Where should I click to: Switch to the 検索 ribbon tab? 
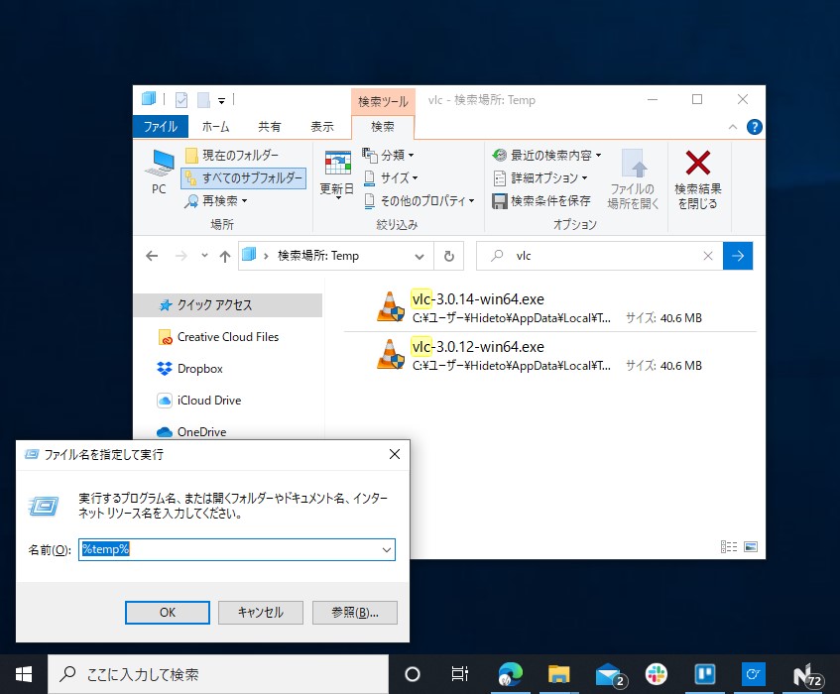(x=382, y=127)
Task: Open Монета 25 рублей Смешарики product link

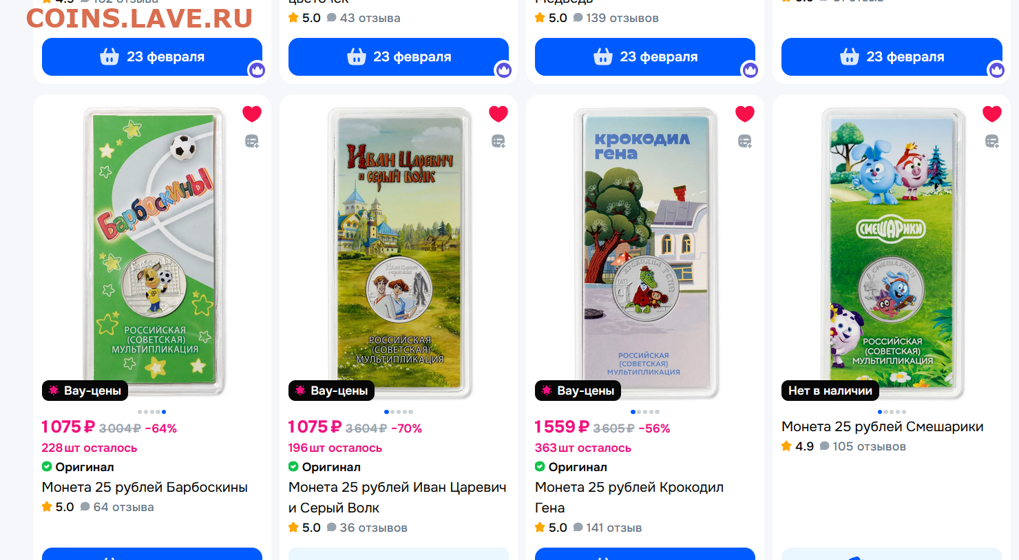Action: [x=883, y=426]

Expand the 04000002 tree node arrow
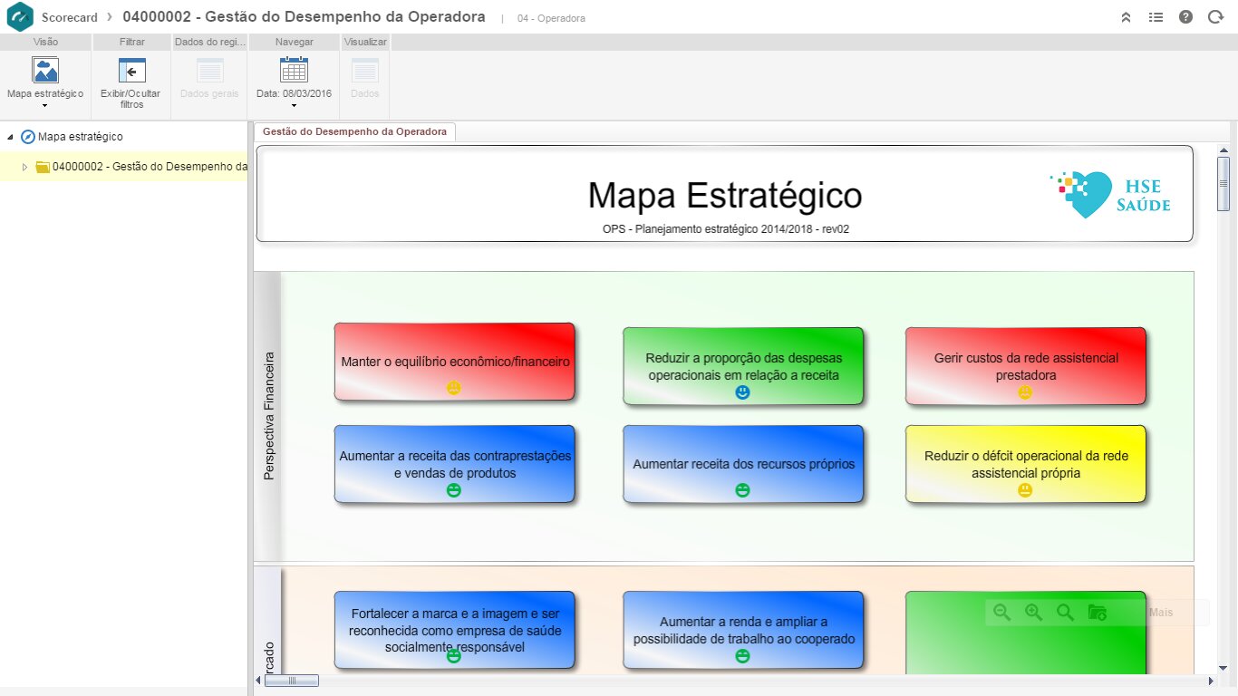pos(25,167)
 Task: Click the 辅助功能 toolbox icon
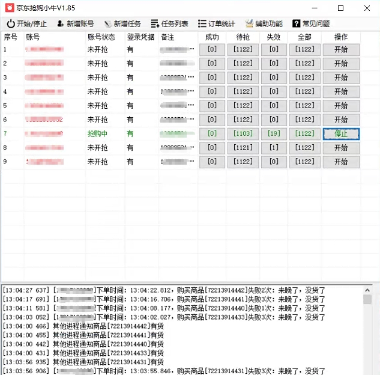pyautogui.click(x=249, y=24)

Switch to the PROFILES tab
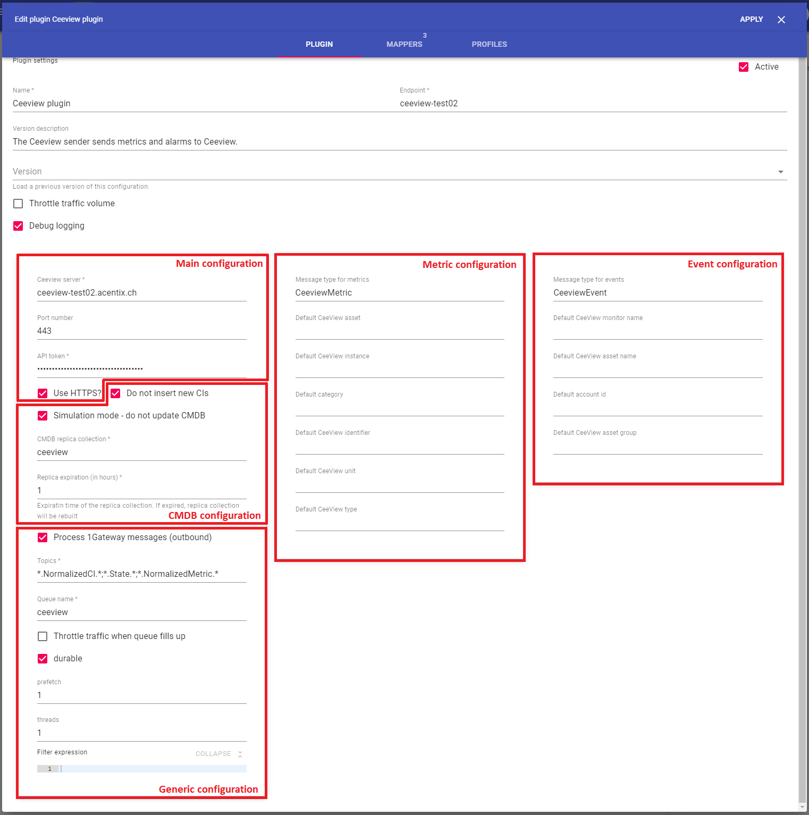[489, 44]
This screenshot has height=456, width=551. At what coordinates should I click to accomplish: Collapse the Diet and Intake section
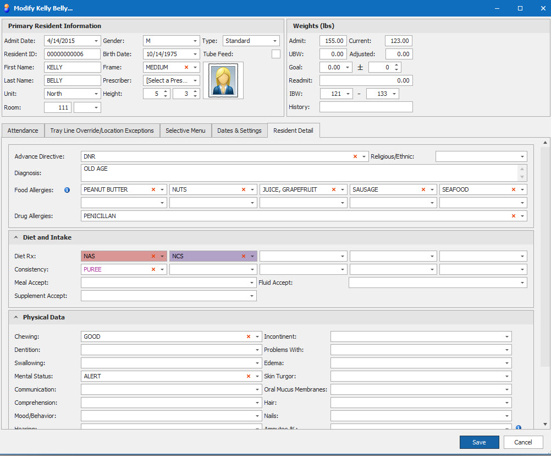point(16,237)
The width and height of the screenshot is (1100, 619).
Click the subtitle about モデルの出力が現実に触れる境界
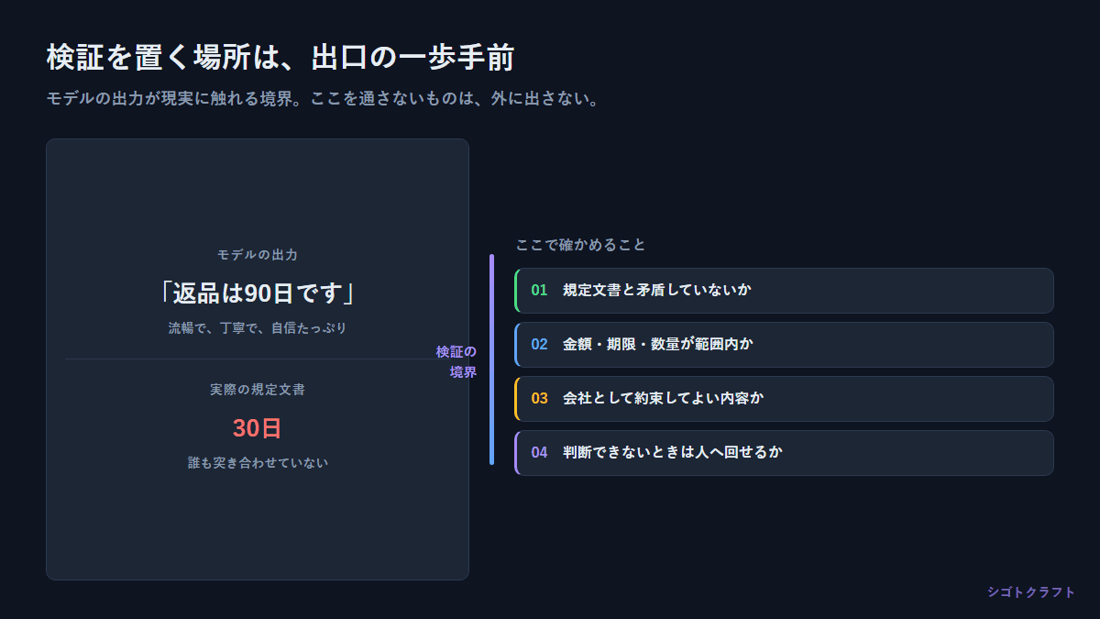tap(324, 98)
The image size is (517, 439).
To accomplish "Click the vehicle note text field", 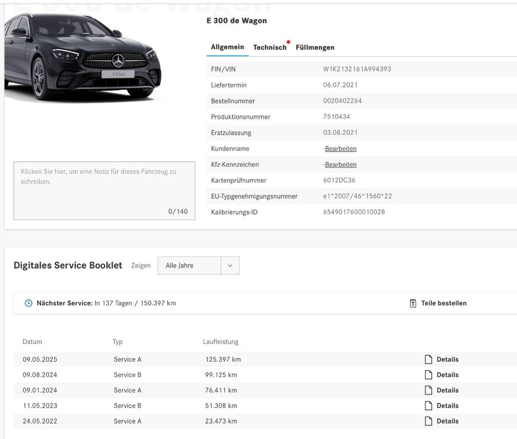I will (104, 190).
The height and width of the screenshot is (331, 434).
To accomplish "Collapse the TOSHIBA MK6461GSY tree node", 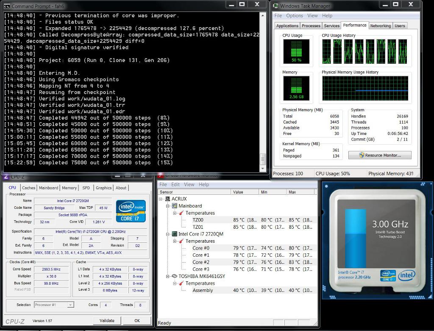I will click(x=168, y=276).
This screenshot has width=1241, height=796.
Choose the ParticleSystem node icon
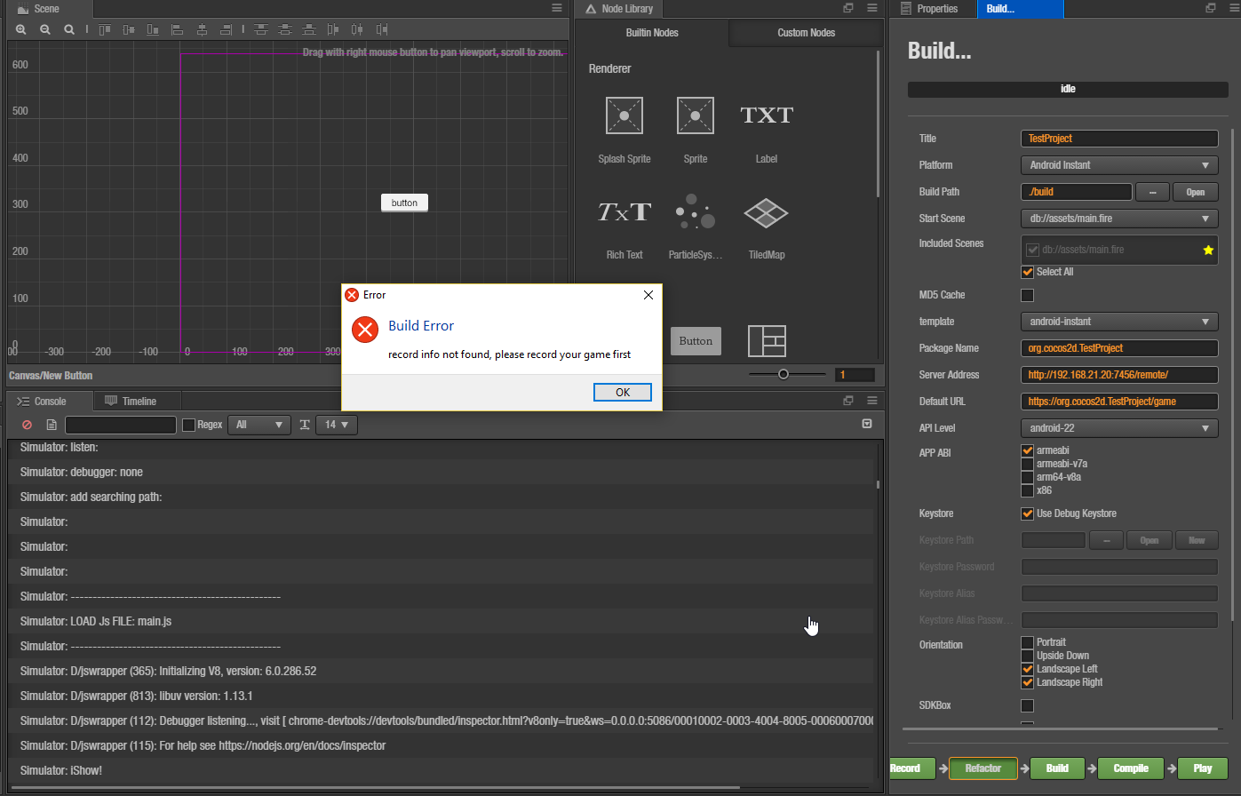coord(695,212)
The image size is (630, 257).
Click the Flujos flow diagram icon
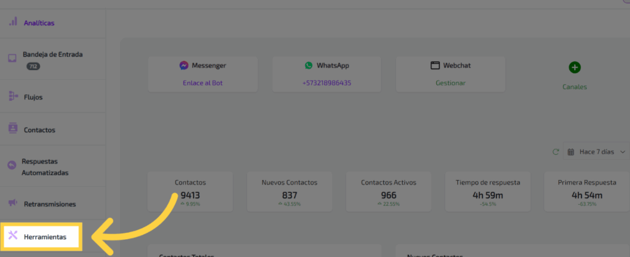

■ ASSIGNMENT
Looking at the records above, work out how many lines include the string "size". Give the number and nothing else.

■ WRITTEN SOLUTION
2